Exercise instructions. Only the lines from the one with "Click the board view layout icon" through the last line of the material below belong in the answer, copied exactly and without pictures.
____________
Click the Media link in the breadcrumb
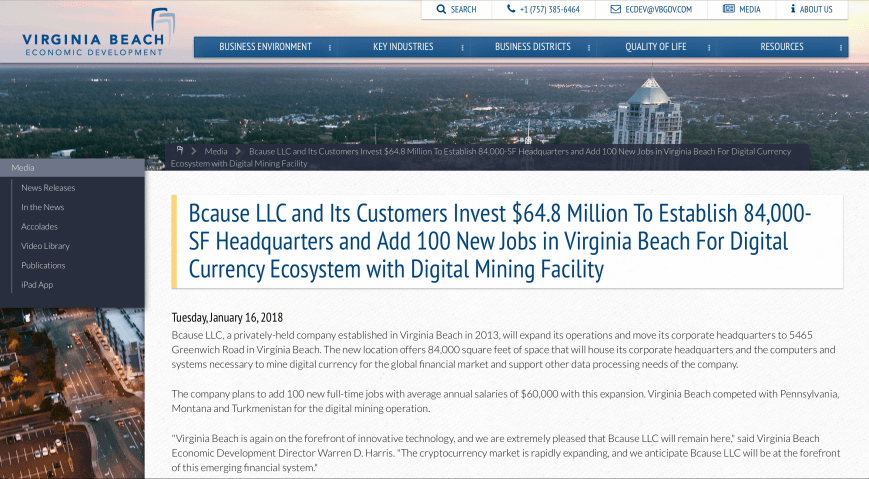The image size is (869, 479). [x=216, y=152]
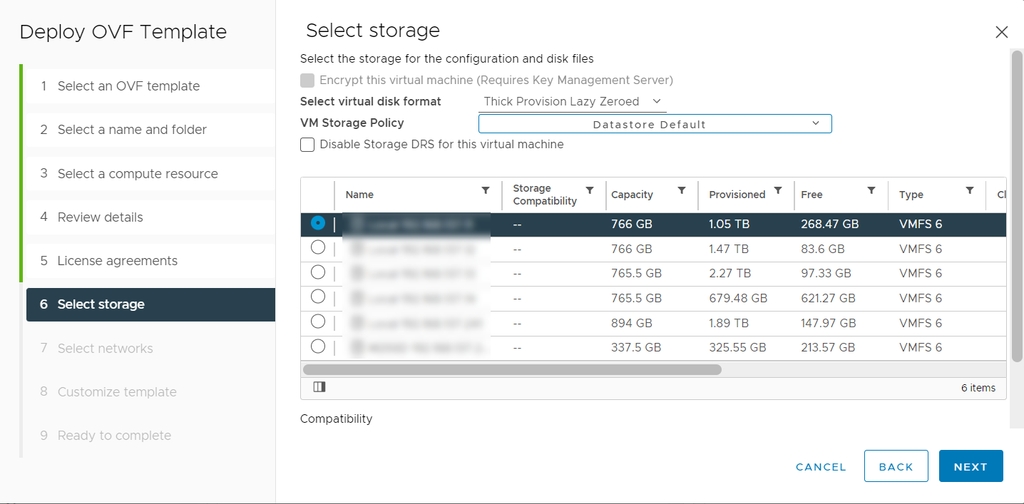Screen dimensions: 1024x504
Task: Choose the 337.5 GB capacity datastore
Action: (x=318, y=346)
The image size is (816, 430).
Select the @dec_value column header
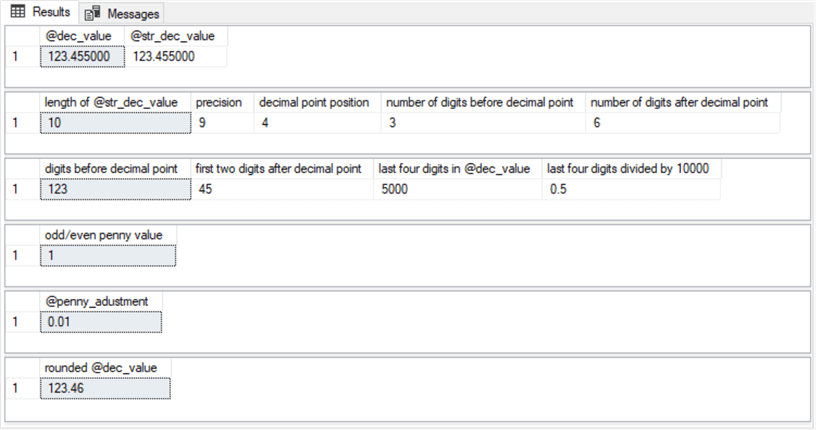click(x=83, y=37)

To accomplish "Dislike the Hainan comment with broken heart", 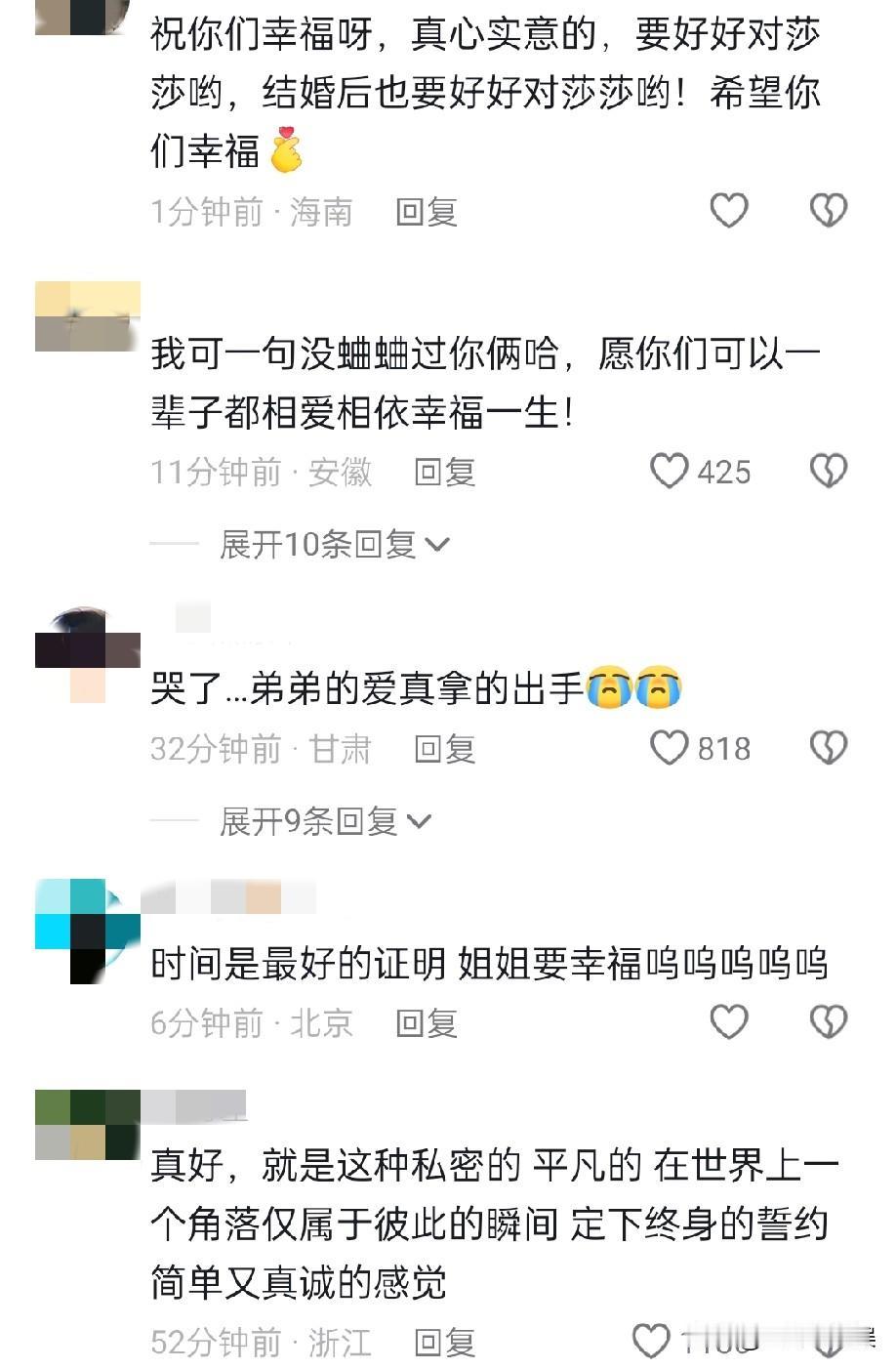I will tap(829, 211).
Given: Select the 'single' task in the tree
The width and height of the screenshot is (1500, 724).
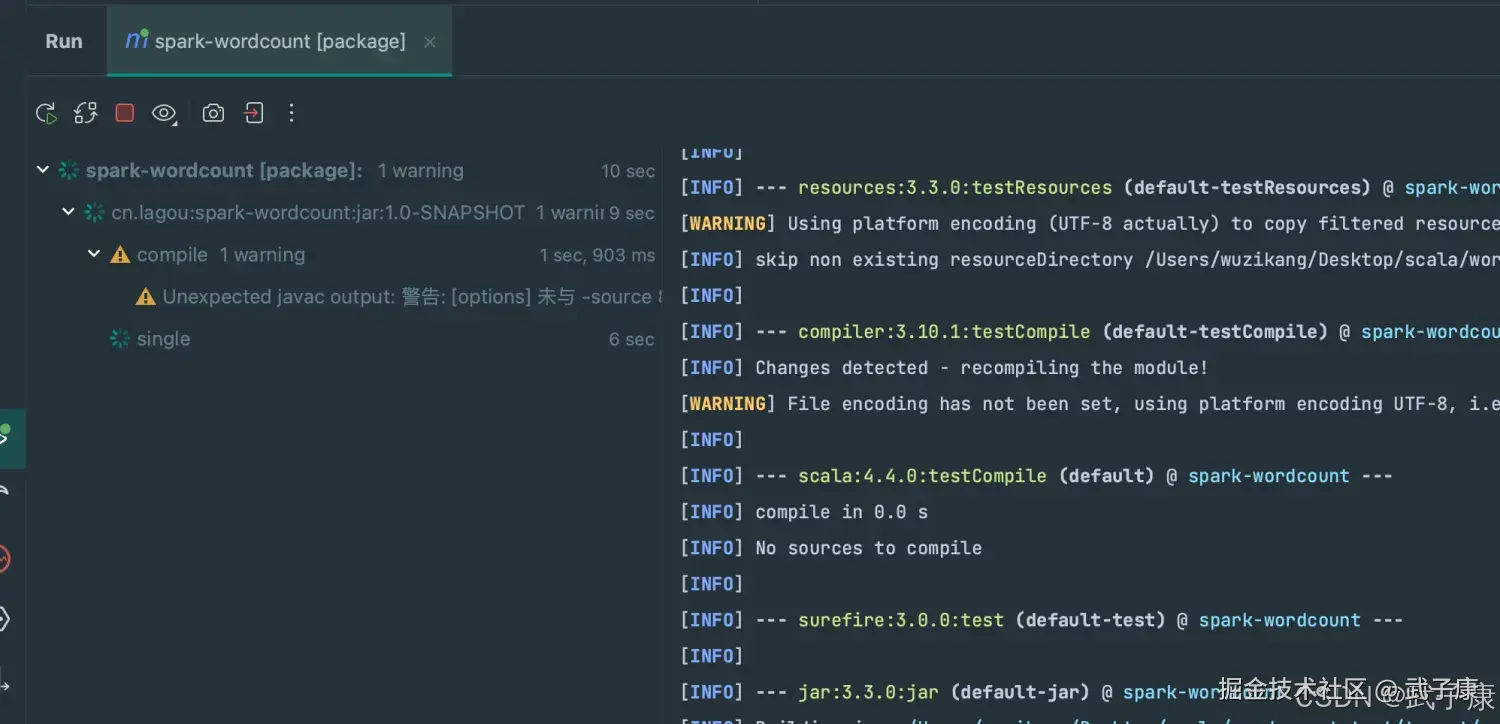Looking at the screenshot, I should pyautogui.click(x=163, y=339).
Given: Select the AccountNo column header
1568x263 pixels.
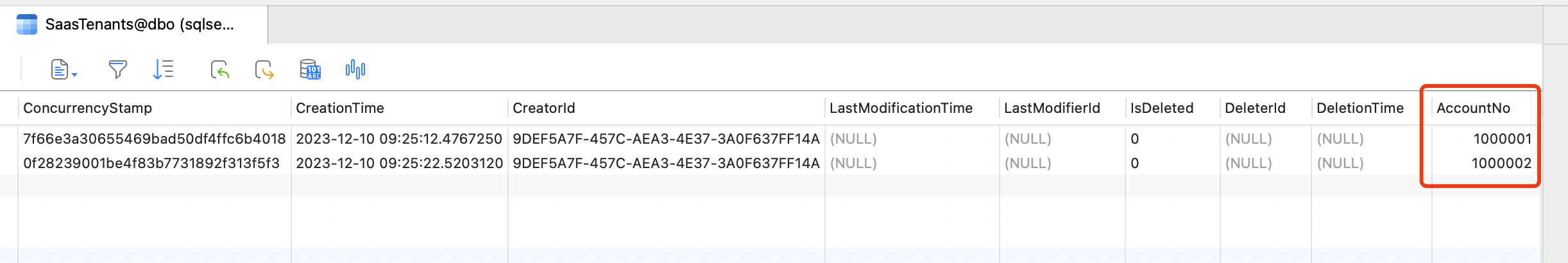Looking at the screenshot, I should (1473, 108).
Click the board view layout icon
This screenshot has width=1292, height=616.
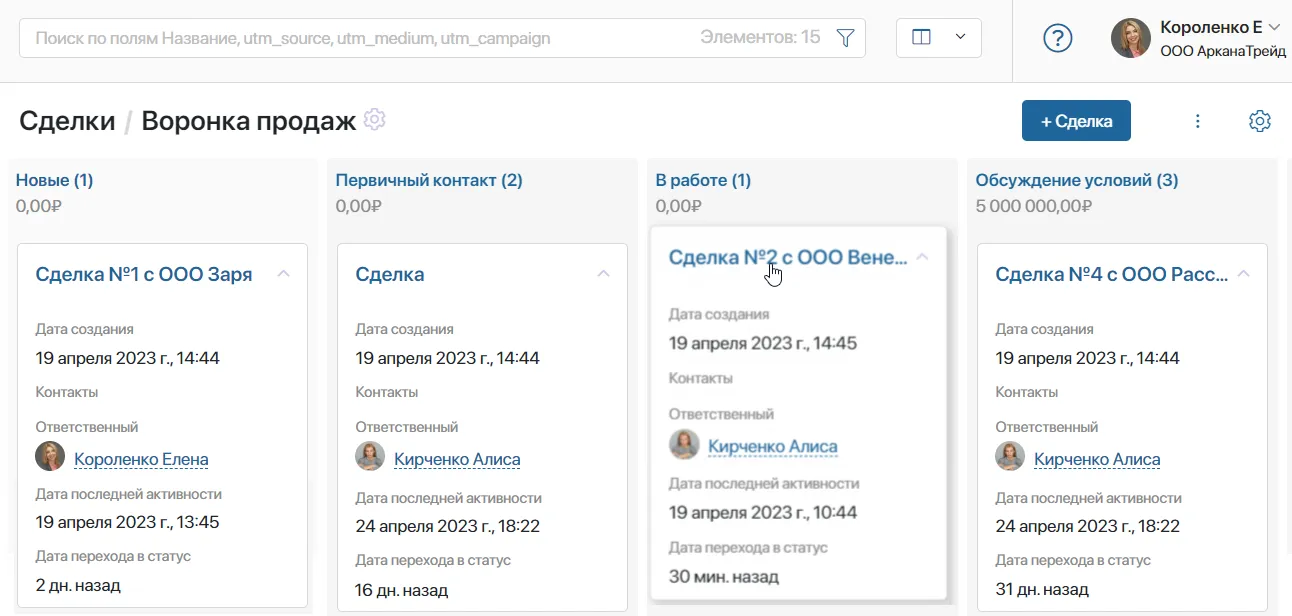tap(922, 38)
____________
Output for this exercise.
Click the board view layout icon
This screenshot has width=1292, height=616.
tap(922, 38)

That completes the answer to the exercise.